Hai berganti, banyak hal yang berubah. Melihat teman-temannya yang bertambah tinggi, membawa ingatanku pada gadis kecil kami, “ia juga sudah bertambah tinggi.”Aku memeluk teman-temannya setiap kali berjumpa mereka, menjeda kerinduan dengan memeluk mereka yang 6 tahun pertama menjadi kawan perjalanan pencariannya akan ilmu. Tangisku tak terjeda, aku tetap berkawankan rasa rindu dan sesal.

Melihat bangunan sekolah MI nya membawaku pada ingatan ia yang 6 tahun sebelum beranjak ke tempat barunya, membayangkan seperti apa kira-kira ia melewati waktunya bersama guru-guru dan teman-temannya di MI selama 6 tahun itu. Terbayang bagaimana ia dulu pulang ke rumah dengan isak yang membuncah di pelukan dengan berbaris kata, “ummi, ada yang memukulku.” Atau, “ummi ada yang bicara buruk.”

Dia yang hari-harinya penuh kasih dan hanya mendapat kalimat baik tak kuasa menghadapi kalimat buruk dan ... aku ingin sekali bergegas melindunginya dari sesuatu yang menyakitinya. Tapi alih-alih berlari mencari dia yang membuat putri kami menangis, aku malah memeluk dia erat dan memberi dia kekuatan untuk menghadapinya sendiri dengan aku disini yang akan selalu mendukungnya dan berdiri di pihaknya.

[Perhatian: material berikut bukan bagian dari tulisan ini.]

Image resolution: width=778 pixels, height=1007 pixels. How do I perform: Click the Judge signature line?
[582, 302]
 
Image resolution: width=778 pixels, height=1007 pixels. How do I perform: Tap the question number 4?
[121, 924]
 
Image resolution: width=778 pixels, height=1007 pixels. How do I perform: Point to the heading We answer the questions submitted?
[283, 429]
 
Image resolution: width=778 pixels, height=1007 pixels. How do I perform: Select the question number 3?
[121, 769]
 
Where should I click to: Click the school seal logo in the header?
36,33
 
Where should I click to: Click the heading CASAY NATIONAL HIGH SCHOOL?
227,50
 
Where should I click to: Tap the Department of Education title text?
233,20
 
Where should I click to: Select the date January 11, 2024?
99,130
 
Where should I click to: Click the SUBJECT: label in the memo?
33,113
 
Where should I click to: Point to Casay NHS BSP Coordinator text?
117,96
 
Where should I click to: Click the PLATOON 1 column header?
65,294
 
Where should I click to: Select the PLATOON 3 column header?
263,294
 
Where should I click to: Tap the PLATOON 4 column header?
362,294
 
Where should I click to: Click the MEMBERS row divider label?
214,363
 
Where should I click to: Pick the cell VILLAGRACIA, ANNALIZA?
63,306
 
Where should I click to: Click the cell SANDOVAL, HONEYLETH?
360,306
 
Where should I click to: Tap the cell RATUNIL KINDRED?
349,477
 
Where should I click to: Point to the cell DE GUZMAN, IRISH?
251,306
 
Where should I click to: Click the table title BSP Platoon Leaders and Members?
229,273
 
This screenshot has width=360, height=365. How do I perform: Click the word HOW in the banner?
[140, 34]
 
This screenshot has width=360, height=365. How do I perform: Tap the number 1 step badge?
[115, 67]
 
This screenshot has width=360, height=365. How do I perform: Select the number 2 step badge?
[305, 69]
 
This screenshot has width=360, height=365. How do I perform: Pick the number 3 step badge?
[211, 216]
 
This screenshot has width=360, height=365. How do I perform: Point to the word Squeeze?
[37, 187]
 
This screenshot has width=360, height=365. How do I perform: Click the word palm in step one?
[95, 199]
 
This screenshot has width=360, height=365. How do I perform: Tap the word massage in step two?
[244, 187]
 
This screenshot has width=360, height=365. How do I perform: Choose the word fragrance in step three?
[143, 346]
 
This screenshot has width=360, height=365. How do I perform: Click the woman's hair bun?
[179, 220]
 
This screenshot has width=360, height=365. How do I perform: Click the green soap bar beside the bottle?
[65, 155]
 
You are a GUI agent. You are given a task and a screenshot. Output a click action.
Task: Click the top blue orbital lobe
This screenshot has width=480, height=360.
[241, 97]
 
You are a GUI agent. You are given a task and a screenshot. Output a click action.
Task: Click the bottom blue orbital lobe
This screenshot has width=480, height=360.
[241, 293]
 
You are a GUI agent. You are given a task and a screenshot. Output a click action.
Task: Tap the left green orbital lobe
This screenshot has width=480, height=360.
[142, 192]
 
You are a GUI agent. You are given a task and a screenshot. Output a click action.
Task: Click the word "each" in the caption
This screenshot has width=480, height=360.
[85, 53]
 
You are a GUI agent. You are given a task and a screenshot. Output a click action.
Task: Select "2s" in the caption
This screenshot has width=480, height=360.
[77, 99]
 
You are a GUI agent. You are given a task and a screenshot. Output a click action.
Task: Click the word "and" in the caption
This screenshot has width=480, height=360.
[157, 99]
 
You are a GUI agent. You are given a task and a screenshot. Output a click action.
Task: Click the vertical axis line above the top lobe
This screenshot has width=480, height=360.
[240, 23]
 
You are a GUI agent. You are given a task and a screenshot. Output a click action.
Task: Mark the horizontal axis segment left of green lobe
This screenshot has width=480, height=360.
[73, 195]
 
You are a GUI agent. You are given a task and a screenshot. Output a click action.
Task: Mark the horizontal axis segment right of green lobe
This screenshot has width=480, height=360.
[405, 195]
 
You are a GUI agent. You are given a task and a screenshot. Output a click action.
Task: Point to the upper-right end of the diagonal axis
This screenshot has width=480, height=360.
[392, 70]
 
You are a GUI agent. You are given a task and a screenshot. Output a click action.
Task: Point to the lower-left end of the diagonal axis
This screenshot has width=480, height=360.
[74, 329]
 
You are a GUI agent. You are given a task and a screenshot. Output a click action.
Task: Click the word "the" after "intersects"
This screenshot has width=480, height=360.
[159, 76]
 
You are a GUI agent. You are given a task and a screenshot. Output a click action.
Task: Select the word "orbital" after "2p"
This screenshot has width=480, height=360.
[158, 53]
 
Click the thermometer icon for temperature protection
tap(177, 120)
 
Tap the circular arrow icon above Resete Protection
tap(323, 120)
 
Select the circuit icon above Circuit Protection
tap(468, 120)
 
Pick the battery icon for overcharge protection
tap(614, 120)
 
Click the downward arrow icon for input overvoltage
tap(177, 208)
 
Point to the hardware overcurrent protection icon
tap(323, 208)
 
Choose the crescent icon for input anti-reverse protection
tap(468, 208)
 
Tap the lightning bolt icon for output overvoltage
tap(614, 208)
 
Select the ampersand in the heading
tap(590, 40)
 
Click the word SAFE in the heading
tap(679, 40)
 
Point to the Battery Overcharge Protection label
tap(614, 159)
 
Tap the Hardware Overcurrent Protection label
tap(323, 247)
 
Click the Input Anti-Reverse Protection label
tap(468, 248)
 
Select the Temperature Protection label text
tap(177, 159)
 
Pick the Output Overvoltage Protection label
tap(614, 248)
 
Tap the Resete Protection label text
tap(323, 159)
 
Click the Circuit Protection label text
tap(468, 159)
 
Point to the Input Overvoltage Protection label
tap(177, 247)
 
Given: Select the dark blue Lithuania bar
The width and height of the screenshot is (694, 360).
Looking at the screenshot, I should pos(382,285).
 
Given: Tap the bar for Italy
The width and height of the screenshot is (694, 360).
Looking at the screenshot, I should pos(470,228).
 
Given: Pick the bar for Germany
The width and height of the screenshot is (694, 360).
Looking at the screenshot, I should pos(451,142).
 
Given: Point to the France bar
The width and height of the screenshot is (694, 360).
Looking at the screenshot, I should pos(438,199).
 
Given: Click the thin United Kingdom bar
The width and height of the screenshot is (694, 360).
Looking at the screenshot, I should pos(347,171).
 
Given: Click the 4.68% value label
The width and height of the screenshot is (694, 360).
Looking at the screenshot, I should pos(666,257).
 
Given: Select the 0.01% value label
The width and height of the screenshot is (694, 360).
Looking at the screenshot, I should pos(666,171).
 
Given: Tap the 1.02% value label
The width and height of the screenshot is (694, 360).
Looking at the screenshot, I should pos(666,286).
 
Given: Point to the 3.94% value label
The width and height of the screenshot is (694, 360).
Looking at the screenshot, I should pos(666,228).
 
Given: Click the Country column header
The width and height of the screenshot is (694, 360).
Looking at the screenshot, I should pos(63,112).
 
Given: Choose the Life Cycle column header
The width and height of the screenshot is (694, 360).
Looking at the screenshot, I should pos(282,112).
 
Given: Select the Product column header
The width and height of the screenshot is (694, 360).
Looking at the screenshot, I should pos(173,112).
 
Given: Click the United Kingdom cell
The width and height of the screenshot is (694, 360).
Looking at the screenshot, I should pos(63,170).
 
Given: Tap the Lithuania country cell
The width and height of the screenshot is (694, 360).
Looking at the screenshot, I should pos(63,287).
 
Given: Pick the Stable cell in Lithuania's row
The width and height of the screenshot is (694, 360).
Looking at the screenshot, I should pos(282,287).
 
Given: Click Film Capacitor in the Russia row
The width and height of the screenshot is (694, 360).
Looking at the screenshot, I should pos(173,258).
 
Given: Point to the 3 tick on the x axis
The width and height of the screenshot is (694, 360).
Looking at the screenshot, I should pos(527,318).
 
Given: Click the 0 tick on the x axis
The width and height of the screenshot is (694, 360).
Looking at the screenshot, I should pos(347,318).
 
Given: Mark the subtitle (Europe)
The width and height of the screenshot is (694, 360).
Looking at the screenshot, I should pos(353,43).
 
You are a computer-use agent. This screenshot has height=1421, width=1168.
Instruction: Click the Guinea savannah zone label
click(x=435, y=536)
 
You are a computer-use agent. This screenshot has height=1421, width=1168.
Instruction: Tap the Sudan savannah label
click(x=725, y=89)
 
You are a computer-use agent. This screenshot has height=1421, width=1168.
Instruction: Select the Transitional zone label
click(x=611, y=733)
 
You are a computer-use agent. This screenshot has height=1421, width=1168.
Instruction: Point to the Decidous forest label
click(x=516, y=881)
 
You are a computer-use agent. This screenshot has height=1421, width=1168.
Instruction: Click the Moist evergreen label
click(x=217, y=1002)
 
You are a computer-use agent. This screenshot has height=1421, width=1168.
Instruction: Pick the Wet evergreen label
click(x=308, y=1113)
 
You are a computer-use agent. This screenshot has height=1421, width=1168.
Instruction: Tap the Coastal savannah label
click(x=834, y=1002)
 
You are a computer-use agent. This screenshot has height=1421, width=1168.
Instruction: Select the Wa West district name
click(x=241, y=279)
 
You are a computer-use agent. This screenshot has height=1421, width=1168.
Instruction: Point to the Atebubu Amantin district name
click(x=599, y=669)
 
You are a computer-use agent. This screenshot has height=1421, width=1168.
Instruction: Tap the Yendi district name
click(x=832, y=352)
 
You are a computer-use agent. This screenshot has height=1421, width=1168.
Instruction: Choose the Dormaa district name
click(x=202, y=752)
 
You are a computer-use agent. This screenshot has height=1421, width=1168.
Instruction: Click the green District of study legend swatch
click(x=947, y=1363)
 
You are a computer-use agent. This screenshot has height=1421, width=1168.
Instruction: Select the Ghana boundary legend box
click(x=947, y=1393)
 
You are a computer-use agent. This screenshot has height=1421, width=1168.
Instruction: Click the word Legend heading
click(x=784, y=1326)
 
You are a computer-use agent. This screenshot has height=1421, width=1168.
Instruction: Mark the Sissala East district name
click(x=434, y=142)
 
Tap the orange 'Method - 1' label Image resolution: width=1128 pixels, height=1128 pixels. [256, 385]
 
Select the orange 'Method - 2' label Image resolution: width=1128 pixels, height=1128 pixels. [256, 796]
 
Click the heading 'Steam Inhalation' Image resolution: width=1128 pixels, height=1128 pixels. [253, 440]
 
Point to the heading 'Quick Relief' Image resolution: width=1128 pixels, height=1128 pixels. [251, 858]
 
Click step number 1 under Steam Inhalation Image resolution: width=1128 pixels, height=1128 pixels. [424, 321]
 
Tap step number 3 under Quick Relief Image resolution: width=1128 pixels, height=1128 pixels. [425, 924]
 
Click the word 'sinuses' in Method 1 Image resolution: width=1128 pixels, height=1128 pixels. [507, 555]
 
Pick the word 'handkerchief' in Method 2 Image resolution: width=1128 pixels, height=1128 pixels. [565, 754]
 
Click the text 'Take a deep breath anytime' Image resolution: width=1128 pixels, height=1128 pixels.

Itu tangis terakhirnya, setelah itu ia menjadi wanita berhati lembut, santun namun tegas dan tak menerima pennindasan sedikitpun. Dia akan keras menolak setiap penindasan atau kekerasan dalam bentuk apapun.Lalu aku teringat bagaimana dulu ia berlari penuh khawatir terlambat masuk kelas padahal masih setengah jam sampai hari pertama di mulai.

Aku juga teringat bagaimana ia berjuang mengikuti rangkaian seleksi beasiswa penuh masuk sekolahnya hari ini. Dia berjuang melawan kantuk , melawan ketakutannya, melawan mabuk kendaraan karena perjalanan jauh selama seleksi dan berjuang melawan rasa rindunya. Usianya masih 11 tahun, tapi dia berjuang sangat keras untuk mimpinya.

Hatinya sama terluka dengan rasa rindu, tapi dia menghalaunya dengan tilawah dan belajar sungguh-sungguh. “ummi, jangan menangis, jangan bersedih! Jika tidak hari ini di dunia, kelak pasti kita akan berjumpa dan berkumpul kembali di sebuah rumah yang sangat indah di Syurga Allah.” Dia memiliki harapan dan keyakinan yang sangat kuat. Usianya masihlah 11 tahun tapi dia berpikir jauh ke depan.Ingatan itu mencambukku, usiaku sudah kepala 3, “ibu, apa yang membuatmu selemah ini?”